Economía

Las cotizaciones del SEPE no penalizan el subsidio a mayores de 52 años

El Tribunal Supremo ha dictado un fallo contundente contra la gestión del Servicio Público de Empleo Estatal (SEPE). Ha sentado un precedente crucial: las cotizaciones a la Seguridad Social abonadas por el propio SEPE mientras un trabajador percibe el subsidio para mayores de 52 años, o las cuotas cubiertas mediante convenio especial, no pueden ser utilizadas para penalizarle ni para reclamarle devoluciones. Esta decisión, respaldada por un fallo similar del Tribunal Superior de Justicia de Galicia, supone un respiro inmediato para miles de parados y un duro golpe a las prácticas del organismo público.

En concreto, el alto tribunal ha confirmado que un trabajador con una incapacidad permanente total reconocida desde 1996 no tendrá que reintegrar al SEPE más de 11.000 euros. El organismo público había argumentado que el empleado no cumplía el periodo mínimo de cotización exigido para el subsidio de mayores de 52 años, descontando precisamente las cotizaciones realizadas durante la percepción de dicha ayuda. El Supremo, sin embargo, ha sido tajante: esas aportaciones no computan para ese fin y, por tanto, la reclamación del SEPE carece de fundamento.

Un giro judicial que protege al trabajador

La Sala de lo Social del Tribunal Supremo ha ratificado lo que ya apuntaba el Juzgado de lo Social número 3 de Vitoria-Gasteiz y posteriormente el Tribunal Superior de Justicia del País Vasco. En casos ligados a despidos colectivos, como los que afectaron a la empresa Tubacex en 2021, se han ventilado situaciones complejas. Un exempleado, acogido a un plan de prejubilación con pagos fraccionados, solicitó el subsidio para mayores de 52 años. El SEPE intentó bloquearle la ayuda alegando que los ingresos mensuales superaban el 75% del salario mínimo interprofesional, considerándolos incompatibles. Sin embargo, la justicia declaró nulo el despido y reconoció el derecho del trabajador al subsidio, un fallo que ahora se ve reforzado por la sentencia del Supremo.

Paralelamente, el Tribunal Superior de Justicia de Galicia ha emitido una resolución que aclara otro punto sensible. La justicia gallega ha establecido que las cotizaciones que el SEPE realiza para los beneficiarios del subsidio para mayores de 52 años, así como las cuotas de convenios especiales, no pueden ser sumadas a las rentas de la unidad de convivencia para justificar la retirada de una pensión no contributiva. La Xunta de Galicia había intentado utilizar estos conceptos para superar el límite legal de recursos, una práctica que la Sala ha invalidado por completo.

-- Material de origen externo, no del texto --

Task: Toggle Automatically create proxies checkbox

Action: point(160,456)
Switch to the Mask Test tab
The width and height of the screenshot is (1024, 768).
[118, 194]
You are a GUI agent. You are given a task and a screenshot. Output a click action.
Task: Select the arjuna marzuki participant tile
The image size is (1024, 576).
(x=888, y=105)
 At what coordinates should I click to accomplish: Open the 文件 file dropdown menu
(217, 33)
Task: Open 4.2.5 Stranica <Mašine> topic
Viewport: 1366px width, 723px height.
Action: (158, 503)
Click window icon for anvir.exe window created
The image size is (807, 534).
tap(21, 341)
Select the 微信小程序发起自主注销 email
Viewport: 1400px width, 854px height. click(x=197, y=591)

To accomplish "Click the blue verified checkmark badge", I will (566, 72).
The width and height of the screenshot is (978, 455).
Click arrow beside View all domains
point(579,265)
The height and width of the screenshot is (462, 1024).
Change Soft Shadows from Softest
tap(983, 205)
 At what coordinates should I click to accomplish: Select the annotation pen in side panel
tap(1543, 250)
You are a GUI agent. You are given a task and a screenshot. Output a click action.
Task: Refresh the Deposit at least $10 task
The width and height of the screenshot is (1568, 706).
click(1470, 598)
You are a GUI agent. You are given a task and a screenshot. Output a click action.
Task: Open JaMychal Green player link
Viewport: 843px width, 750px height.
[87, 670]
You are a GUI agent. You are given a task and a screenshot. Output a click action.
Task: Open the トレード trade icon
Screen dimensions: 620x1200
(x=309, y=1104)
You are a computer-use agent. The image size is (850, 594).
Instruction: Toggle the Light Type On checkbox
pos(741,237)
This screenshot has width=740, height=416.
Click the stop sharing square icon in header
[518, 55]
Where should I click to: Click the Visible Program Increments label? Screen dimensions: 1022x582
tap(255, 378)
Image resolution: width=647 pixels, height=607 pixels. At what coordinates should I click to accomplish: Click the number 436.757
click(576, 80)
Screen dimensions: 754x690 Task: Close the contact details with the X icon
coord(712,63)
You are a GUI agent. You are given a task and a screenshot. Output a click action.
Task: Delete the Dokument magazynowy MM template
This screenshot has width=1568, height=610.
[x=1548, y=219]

Las prácticas del SEPE bajo la lupa judicial

Estas sentencias ponen de manifiesto una tendencia: el SEPE y otras administraciones públicas han recurrido en ocasiones a interpretaciones restrictivas de la normativa para limitar el acceso a prestaciones o para reclamar cantidades supuestamente indebidamente percibidas. El quid de la cuestión reside en cómo se computan los ingresos y las cotizaciones. La justicia está marcando un límite claro al considerar que no toda aportación económica o cotización puede ser utilizada arbitrariamente para perjudicar al trabajador.

El caso de Tubacex, donde se llegó a declarar nulo un despido colectivo a pesar de la aceptación inicial de una baja voluntaria por parte del trabajador, subraya la complejidad de estos procesos y la importancia de la supervisión judicial. Las decisiones administrativas y laborales han sido cuestionadas y, en muchos casos, revocadas por los tribunales.

Un futuro con más seguridad para los trabajadores

El impacto de estas resoluciones es directo y positivo para los trabajadores afectados. Por un lado, se evita tener que devolver sumas considerables de dinero que ya habían sido percibidas, a menudo como un salvavidas en momentos de dificultad económica. Por otro, se garantiza el acceso a prestaciones clave como el subsidio para mayores de 52 años, una ayuda fundamental para quienes se encuentran en el tramo final de su vida laboral y tienen dificultades para reincorporarse al mercado de trabajo.

La jurisprudencia reciente sienta un precedente sólido que obligará al SEPE a revisar sus criterios de actuación. La interpretación de qué rentas son verdaderamente incompatibles y qué cotizaciones deben computarse será clave para evitar futuros litigios y asegurar que los derechos de los trabajadores se respetan en su totalidad. La prudencia y la aplicación rigurosa de la ley serán ahora más necesarias que nunca para el organismo público.